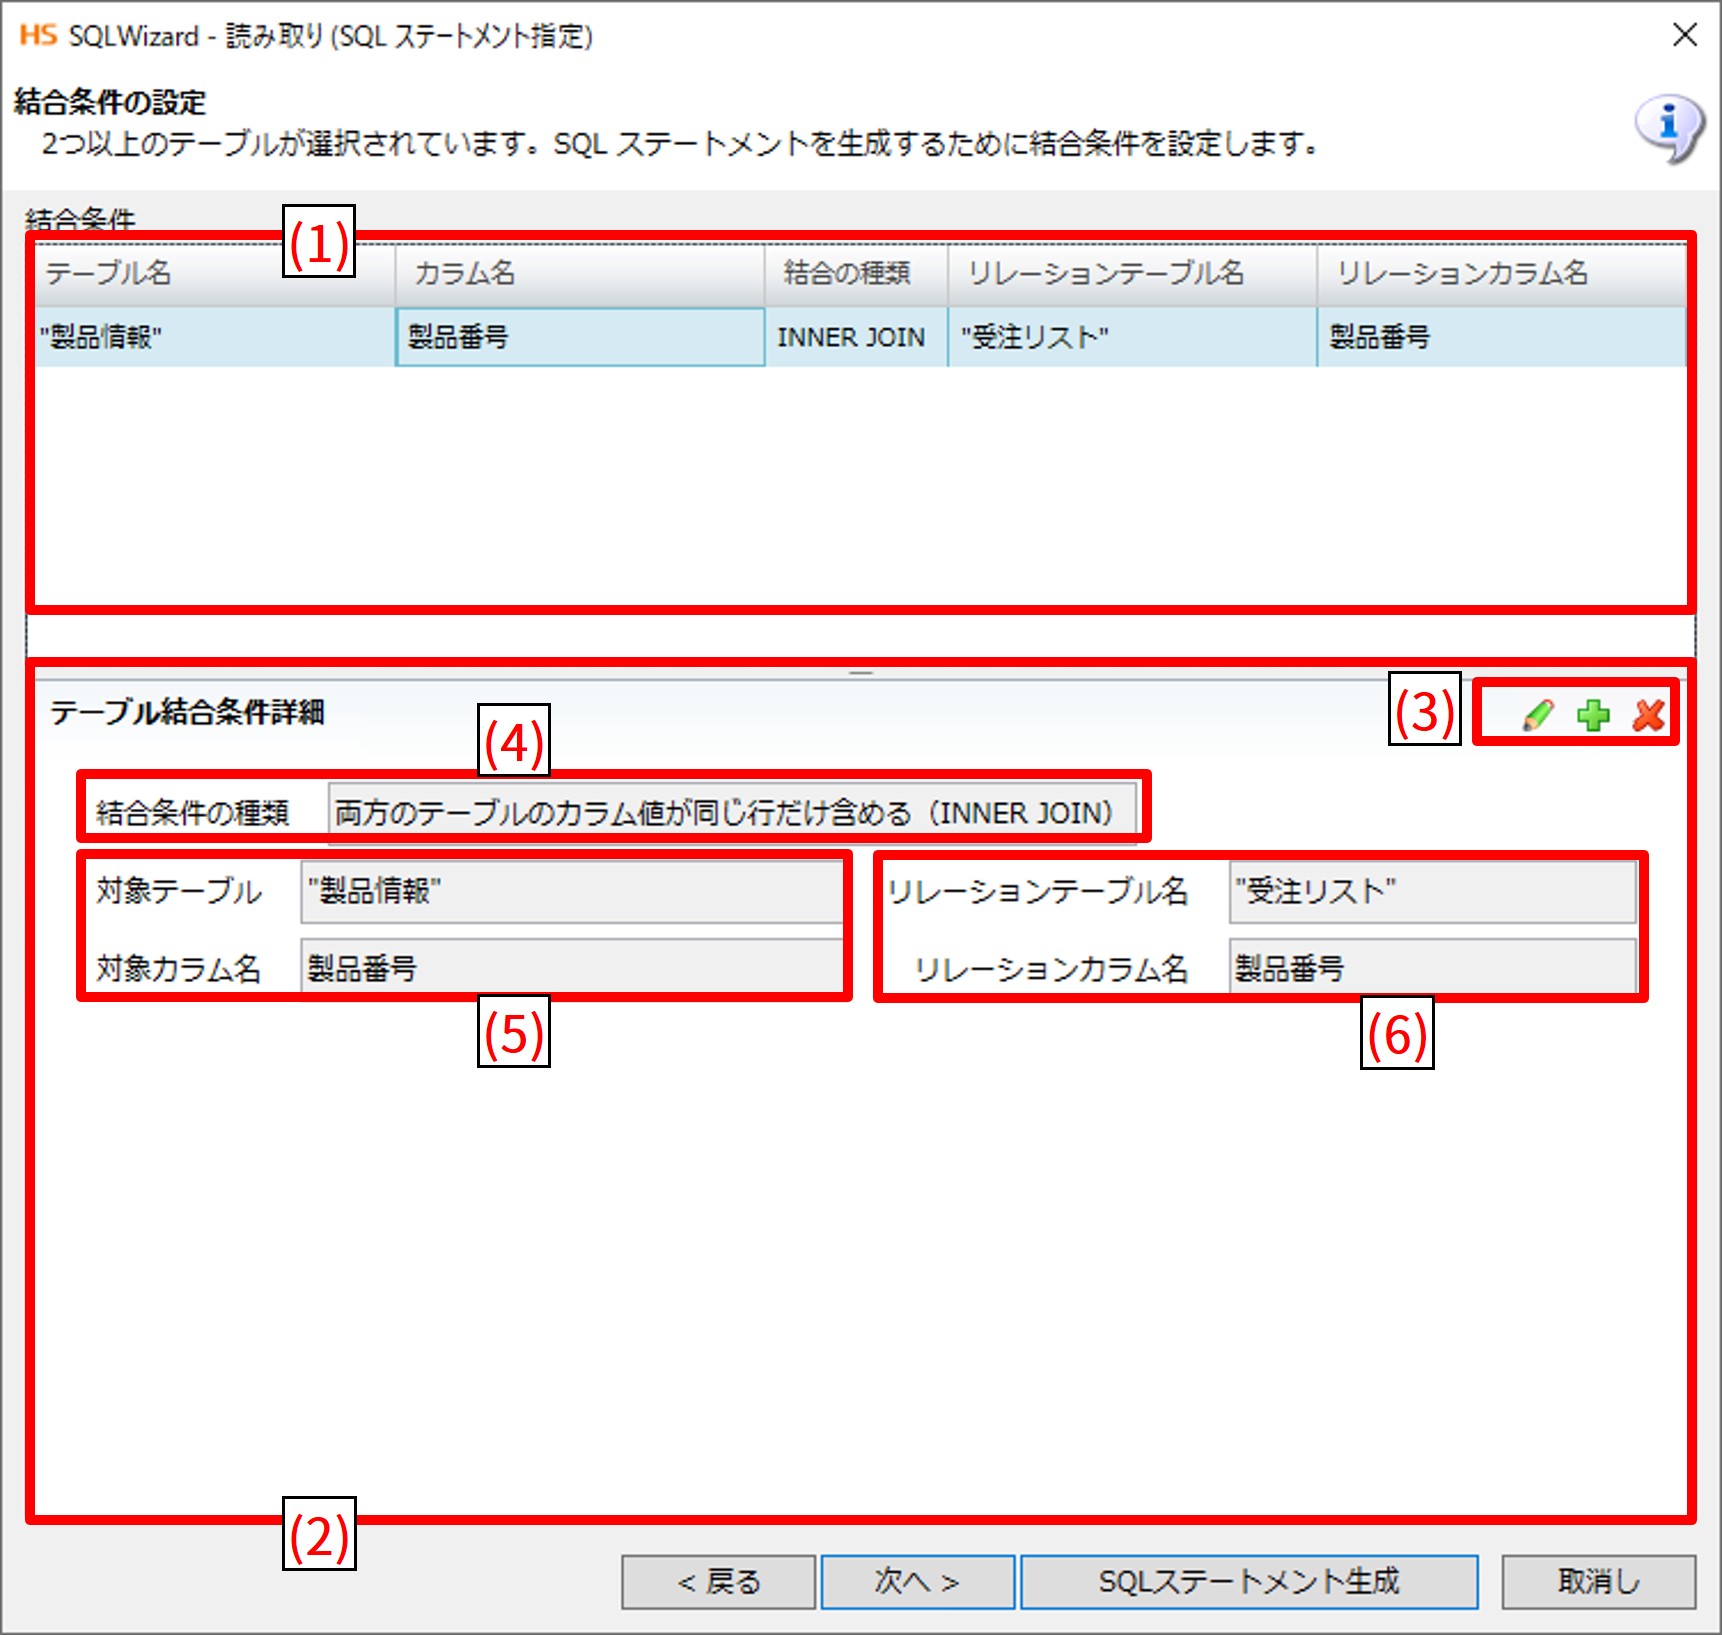Click the splitter handle above テーブル結合条件詳細
Viewport: 1722px width, 1635px height.
(x=861, y=673)
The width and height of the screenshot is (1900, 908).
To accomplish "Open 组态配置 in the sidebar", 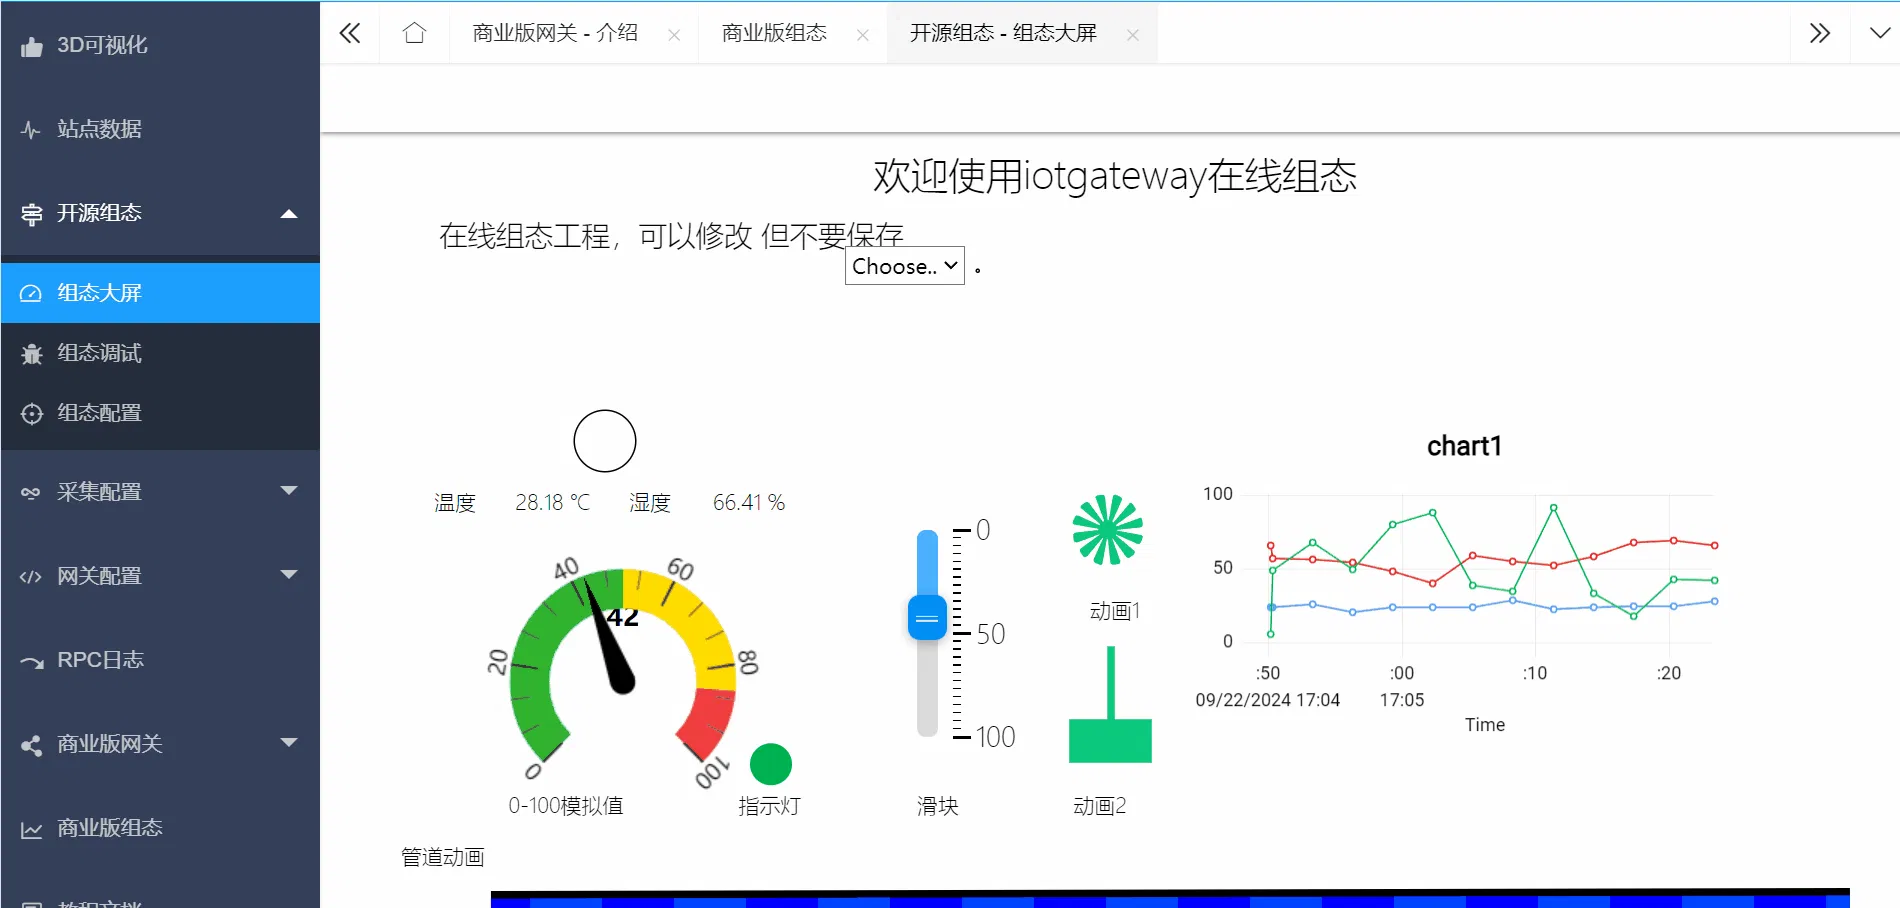I will coord(99,413).
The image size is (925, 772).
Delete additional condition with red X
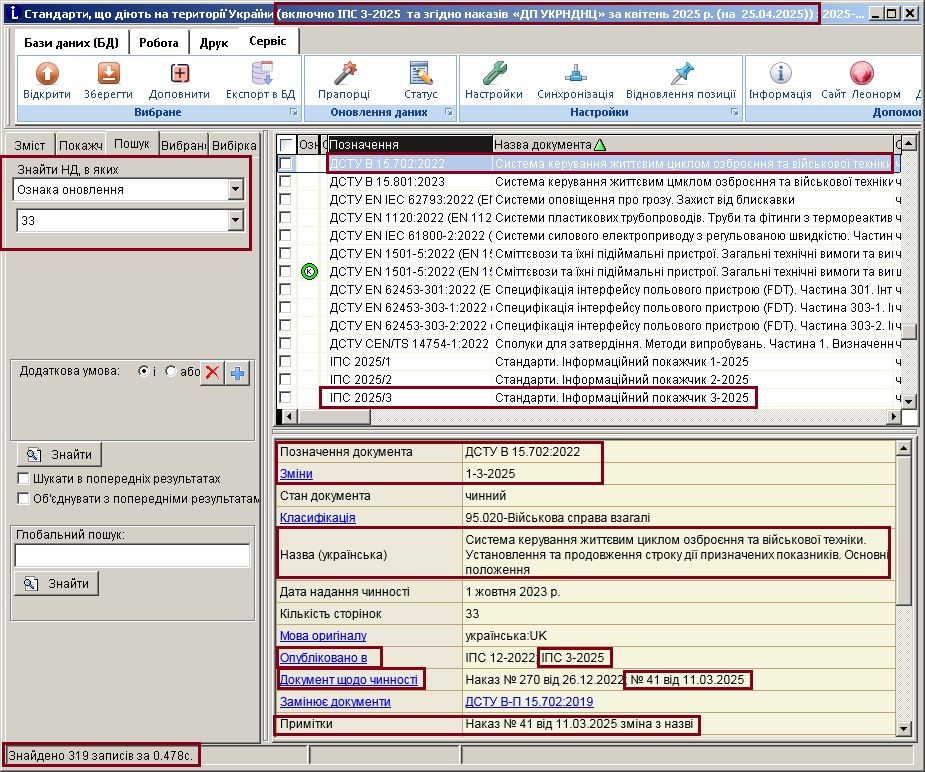[212, 373]
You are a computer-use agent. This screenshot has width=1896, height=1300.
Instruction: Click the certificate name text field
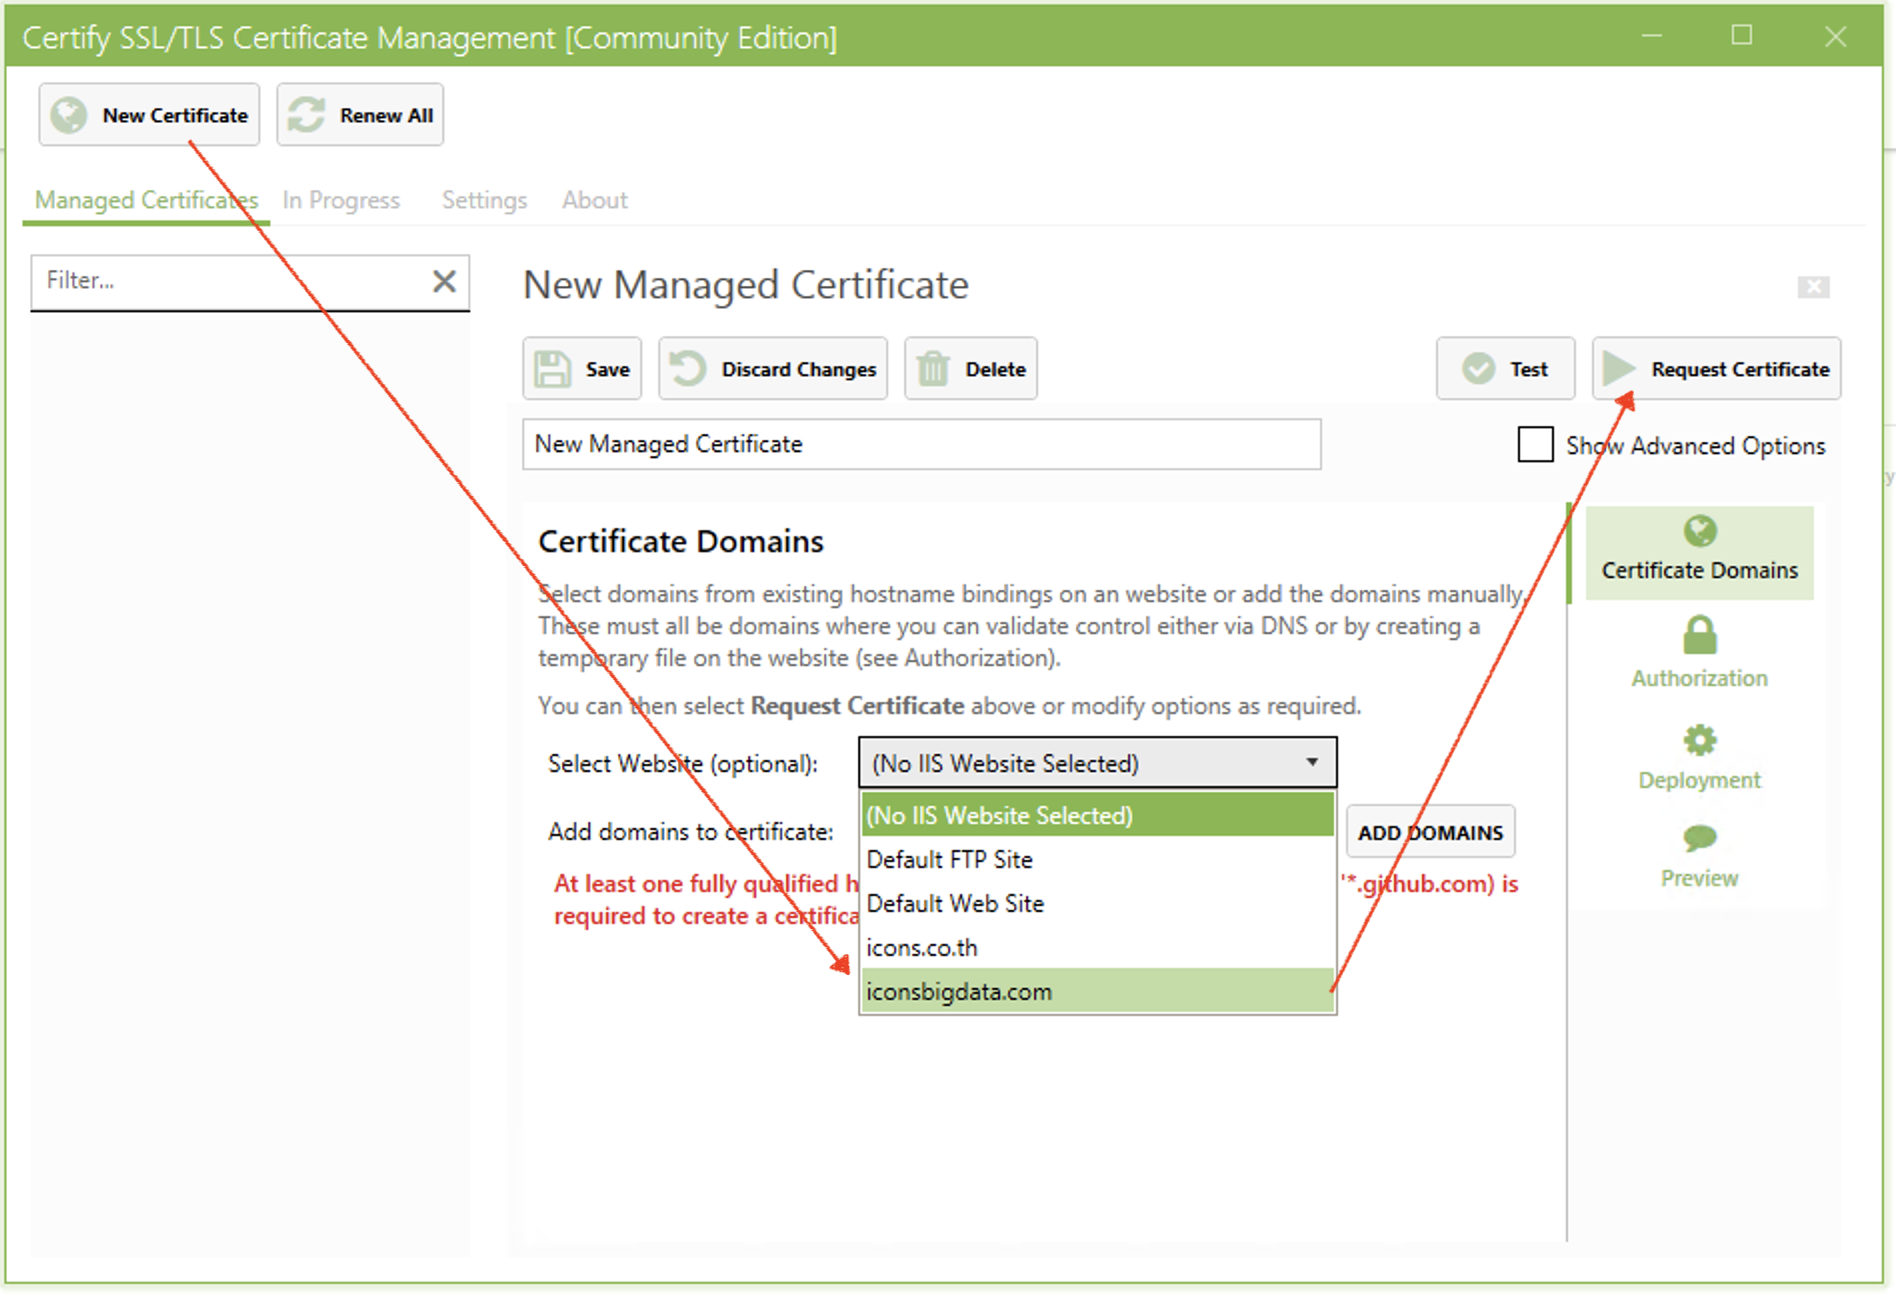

| Exercise requirements |
Among the records above, find each line containing the string "screenshot" and copy it.

| Answer space |
The width and height of the screenshot is (1900, 908).
You are a computer-use agent. This screenshot has width=1896, height=1300.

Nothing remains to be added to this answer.